OK, just got back from a ski trip. Couple of quick notes before I start my rant proper.
- I’ve lived in the UK for 6 years. I’ve traveled all over Europe many times.
- I’ve skied in France 3 times before, been to Paris several times, and been to other parts of France multiple times as well.
- I am about as far from an ‘Ugly American’ as it gets. I don’t speak French at all well, but I do try, and I am always very polite when brutalizing someone else’s language.
- I am a big guy (6’4" and 220lbs) and always have been.
- I am a good skiier, and go to ski resorts to Ski, not to party or act stupid.
So here’s the rant:
Why the fuck are the French so stupidly arrogant, unhelpful, rude, ugly, stinky, miserable cunts all the time? No one else in the world, or at least the parts I’ve been to, are such assholes, or so cocky without any reason to be.
Incident 1:
Three of us are sitting at a table for 8 just outside a snack bar. We’re waiting for members 4,5, and 6 of our group, and one of us has gone to use the loo. Young man walks up, MOVES our ski kit off of one seat, doesn’t say a word, then sits down. Just as I am saying something to him, the rest of his fucking clan of mutants (5 of them) take the other available seats. When I ask them to move, politely, saying we are waiting for our friends, they start babbling French at us; my mate who speaks some French asks them again, and gets a blank look and a flat refusal to move.
Incident 2:
At a SKI resort, called Les Arcs 1950, owned by Interwest and somewhat resembling a Walt Disney version of an Alpine resort, we went to 6 different restauraunts at 12:30 in our ski kit and none of them would serve us. Sample conversation:
Girlfriend asks them ‘can you seat 4’ in French.
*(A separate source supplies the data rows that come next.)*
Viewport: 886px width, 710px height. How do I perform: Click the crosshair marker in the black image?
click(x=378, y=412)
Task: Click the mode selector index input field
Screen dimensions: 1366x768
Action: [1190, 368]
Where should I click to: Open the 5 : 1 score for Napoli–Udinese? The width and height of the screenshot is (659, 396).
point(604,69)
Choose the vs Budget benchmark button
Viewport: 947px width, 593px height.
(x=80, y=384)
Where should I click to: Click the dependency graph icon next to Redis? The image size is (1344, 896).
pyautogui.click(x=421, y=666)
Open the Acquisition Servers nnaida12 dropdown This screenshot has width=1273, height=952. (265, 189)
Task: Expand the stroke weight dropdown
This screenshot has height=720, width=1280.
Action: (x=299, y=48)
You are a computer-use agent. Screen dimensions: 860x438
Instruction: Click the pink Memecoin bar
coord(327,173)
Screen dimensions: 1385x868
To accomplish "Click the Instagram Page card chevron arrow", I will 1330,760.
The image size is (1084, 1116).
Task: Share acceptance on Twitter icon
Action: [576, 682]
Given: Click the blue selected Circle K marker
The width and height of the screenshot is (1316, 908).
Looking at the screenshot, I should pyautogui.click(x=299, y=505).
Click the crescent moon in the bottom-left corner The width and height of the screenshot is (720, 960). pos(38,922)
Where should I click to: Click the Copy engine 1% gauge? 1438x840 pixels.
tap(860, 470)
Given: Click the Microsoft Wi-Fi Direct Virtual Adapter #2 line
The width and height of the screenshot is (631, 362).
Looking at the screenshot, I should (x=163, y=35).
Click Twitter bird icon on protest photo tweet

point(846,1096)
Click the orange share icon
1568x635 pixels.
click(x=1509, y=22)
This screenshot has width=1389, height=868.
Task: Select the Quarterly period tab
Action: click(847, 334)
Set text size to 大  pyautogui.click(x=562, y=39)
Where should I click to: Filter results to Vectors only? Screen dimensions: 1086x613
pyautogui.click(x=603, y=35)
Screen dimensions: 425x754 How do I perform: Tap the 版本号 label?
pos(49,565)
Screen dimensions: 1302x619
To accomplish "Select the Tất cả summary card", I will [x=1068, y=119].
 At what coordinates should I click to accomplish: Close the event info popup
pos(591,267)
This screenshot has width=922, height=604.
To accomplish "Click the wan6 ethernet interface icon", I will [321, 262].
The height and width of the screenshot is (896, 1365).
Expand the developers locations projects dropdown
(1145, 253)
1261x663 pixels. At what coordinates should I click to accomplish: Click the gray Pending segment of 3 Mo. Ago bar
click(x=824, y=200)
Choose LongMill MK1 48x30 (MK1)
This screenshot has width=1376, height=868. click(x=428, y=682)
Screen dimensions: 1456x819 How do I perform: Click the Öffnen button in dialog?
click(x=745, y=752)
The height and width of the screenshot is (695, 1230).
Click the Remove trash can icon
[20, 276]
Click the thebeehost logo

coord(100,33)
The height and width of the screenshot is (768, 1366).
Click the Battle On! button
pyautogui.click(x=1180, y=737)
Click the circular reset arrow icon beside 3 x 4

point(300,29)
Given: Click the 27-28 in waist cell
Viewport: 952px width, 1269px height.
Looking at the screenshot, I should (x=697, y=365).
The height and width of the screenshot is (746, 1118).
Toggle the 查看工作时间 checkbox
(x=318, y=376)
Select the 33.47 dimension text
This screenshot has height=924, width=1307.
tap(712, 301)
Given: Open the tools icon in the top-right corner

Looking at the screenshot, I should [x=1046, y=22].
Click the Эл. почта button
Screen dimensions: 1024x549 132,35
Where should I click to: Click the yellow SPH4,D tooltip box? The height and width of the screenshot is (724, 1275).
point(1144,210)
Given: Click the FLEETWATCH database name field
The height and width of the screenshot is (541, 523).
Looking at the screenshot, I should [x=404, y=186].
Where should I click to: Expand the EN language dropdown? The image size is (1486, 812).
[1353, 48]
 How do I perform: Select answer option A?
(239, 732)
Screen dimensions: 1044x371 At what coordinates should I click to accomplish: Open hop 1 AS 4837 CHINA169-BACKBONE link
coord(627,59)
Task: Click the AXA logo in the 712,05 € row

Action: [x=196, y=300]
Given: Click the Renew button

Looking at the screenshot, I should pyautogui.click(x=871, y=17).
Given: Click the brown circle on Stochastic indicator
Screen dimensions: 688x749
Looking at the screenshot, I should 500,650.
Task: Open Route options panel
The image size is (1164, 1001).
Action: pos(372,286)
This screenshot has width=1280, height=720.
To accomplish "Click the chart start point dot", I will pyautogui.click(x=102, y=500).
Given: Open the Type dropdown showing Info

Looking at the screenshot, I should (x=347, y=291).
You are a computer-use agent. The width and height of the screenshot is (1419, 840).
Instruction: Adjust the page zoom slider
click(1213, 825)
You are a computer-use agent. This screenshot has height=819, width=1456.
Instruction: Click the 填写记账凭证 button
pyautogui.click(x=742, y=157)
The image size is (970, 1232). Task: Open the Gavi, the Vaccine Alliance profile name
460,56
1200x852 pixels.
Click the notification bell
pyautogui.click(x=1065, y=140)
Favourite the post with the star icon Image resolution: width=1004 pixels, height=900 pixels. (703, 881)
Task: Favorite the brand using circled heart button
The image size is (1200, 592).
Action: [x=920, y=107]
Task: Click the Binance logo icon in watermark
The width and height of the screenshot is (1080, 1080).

Hostess says ‘two minutes’
Girlfriend gets the rest of us to walk up the stairs from the bar (What fucking pinhead built this place? Restaurant up two flights of stone stairs in a SKI RESORT? Have these fucking idiots actually never worn ski boots?) including one of our group of 4 who has just done serious injury to his Achilles tendon in an accident and is clearly limping. NO ONE lets us past; we have to wait for mobs - none of whom are wearing ski kit IN A FUCKING SKI RESORT! - go skipping past us and pushing us out of their way on the stairs
Ask hostess how long now? And are told - we are fully booked. No sorry, no apologies. When Girlfriend has a bit of a go and says ‘you said two minutes!’ hostess says ‘i meant two minutes to deal with the other lady before you, before I could tell you we’re fully booked.’ Mate who speaks some French has a go and tells bimbette the hostess that our friend walked up the stairs with an injury. She just shrugs and walks away. I’ve never been so close to doing violence in a public place as that fucking minute.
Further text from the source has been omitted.